News: Hospital system appeal for mandamus order on HHS denied
March 31, 2016
CDI Strategies - Volume 10, Issue 13
Another hospital lost its attempt to push through the backlog of denied claims appeals recently. Despite calling the Administrative Law Judge (ALJ) bottleneck “grotesque,” the Fourth Circuit Court of Appeals denied a Cumberland County (North Carolina) hospital system’s request to force the Department of Health and Human Services to provide it with an ALJ hearing.
The Fourth Circuit Court of Appeals affirmed a lower court decision on March 7, denying Cumberland County Hospital System’s request for a mandamus order. The order would have forced the Department of Health and Human Services to provide the facility with a hearing before an administrative law judge (ALJ) on its appeals of denied claims.
More than 750 of the hospital’s appeals, amounting to $12.3 million, have been pending for more than 90 days, which the hospital argues is a violation to the congressional mandate in the Medicare Act that its appeals be heard and decided by ALJs within 90 days.
The court disagreed, ruling that the hospital does not have a “clear and indisputable right” to an ALJ hearing within a 90-day time frame, and it had not demonstrated that HHS had “a clear duty to provide such a hearing.” Further, the court stated that the 90-day deadline was just one element of the four-step appeals process, which, if not met, allowed the provider to appeal to the Departmental Appeals Board (DAB).
The court concluded, “the political branches, rather than the courts, are best suited to address the backlog in the administrative process.”

__GIVEN RECORDS__:
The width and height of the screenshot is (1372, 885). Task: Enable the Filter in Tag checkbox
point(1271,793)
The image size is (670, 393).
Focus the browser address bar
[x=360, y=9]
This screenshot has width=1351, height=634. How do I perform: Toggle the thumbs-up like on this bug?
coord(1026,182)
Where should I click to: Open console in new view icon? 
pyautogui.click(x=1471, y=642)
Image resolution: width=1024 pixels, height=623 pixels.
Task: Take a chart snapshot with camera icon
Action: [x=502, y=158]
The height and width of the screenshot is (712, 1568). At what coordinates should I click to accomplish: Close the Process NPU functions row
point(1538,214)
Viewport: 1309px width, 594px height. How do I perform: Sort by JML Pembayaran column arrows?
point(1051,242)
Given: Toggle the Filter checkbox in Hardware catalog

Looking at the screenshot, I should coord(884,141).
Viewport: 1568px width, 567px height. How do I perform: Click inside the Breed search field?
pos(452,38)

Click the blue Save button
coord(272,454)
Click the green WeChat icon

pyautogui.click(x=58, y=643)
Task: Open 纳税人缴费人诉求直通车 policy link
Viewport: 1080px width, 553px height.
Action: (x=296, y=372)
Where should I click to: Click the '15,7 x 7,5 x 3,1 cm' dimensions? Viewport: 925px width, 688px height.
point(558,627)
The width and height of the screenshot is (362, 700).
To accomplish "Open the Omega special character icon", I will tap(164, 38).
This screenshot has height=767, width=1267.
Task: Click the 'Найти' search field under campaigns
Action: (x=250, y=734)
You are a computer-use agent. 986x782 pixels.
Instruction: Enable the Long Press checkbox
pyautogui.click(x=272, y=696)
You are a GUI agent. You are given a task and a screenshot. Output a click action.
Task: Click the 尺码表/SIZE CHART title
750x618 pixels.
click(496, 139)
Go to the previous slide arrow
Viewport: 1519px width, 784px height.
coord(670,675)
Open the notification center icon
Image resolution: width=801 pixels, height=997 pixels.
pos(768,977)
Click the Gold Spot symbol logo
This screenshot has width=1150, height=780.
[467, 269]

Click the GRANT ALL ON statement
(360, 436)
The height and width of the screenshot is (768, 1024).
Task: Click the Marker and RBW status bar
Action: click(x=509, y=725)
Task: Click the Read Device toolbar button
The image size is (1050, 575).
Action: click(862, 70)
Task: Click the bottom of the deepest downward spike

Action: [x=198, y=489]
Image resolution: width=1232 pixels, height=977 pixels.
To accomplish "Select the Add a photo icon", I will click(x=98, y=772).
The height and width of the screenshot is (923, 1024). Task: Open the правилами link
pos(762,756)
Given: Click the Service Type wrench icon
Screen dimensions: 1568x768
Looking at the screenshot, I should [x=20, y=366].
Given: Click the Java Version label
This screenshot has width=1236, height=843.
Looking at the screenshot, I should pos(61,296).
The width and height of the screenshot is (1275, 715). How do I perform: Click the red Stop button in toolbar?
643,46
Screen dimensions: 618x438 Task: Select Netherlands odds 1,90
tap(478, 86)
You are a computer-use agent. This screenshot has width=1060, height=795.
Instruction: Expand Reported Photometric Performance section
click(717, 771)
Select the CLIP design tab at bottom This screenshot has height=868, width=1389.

__INSTRUCTIONS FOR THE TASK__: In the news report on the Cumberland County hospital system's mandamus appeal, what dollar amount did the hospital's long-pending appeals add up to?

__RESPONSE TO THIS EXERCISE__: $12.3 million